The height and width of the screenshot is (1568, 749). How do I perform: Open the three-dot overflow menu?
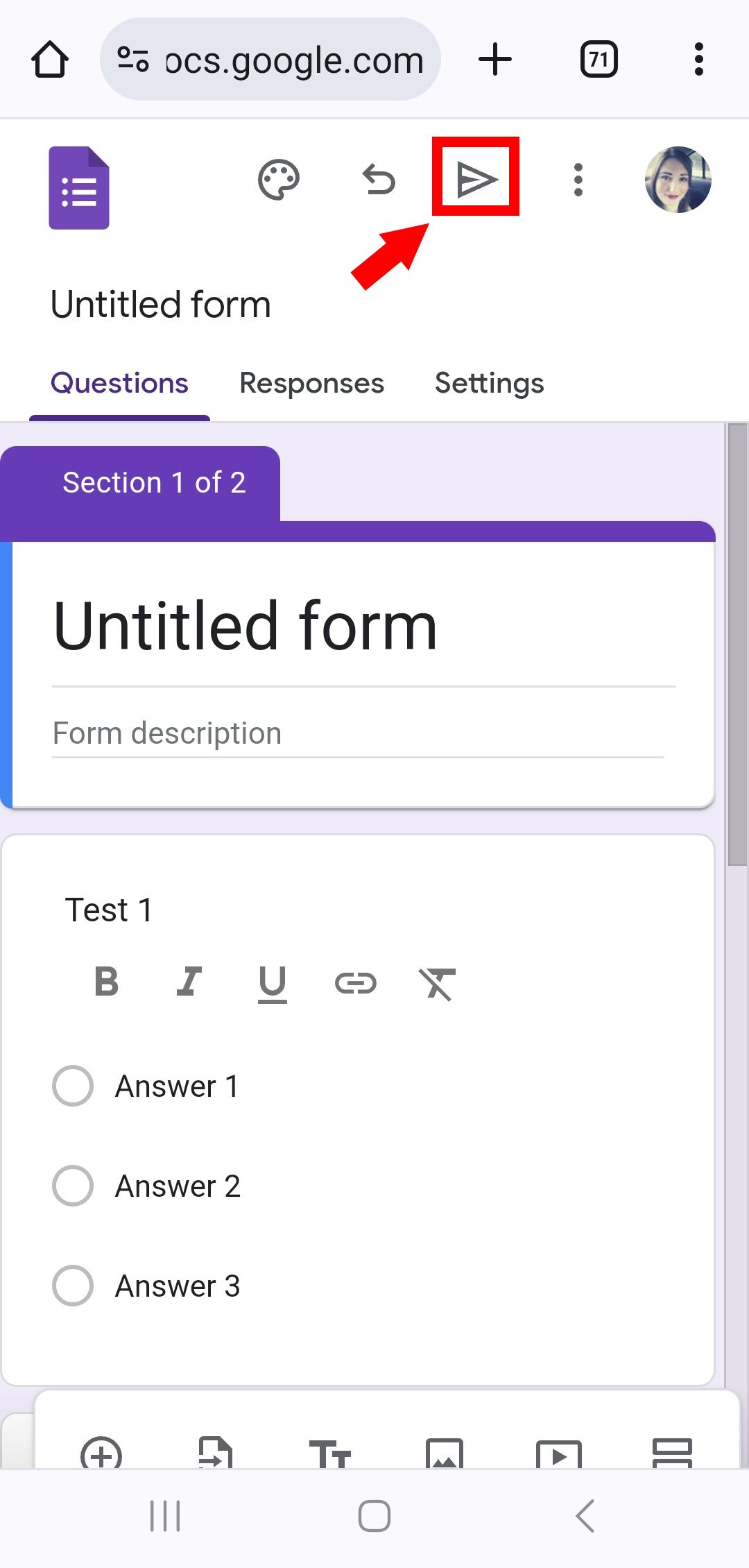578,179
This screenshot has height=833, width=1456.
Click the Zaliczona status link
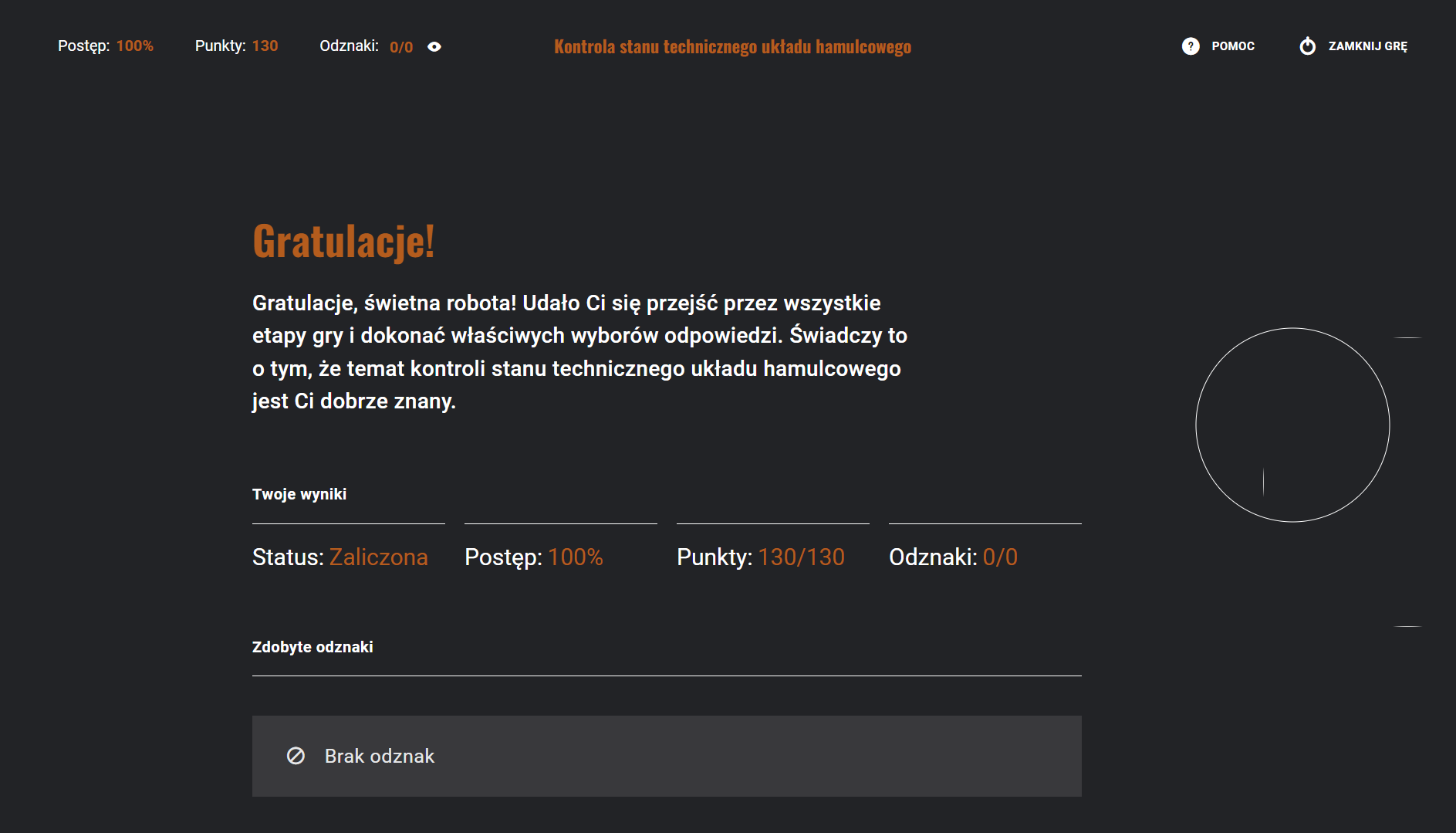point(378,557)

= = = = = = =

> WRITTEN INSTRUCTION:
Format the listing above as a JSON list of strings, one string per line, omitting blank lines and the pictures.

> EXPECTED ANSWER:
[
  "The height and width of the screenshot is (1568, 749). How do I perform: Open the three-dot overflow menu?",
  "578,179",
  "This screenshot has height=833, width=1456.",
  "Click the Zaliczona status link",
  "point(378,557)"
]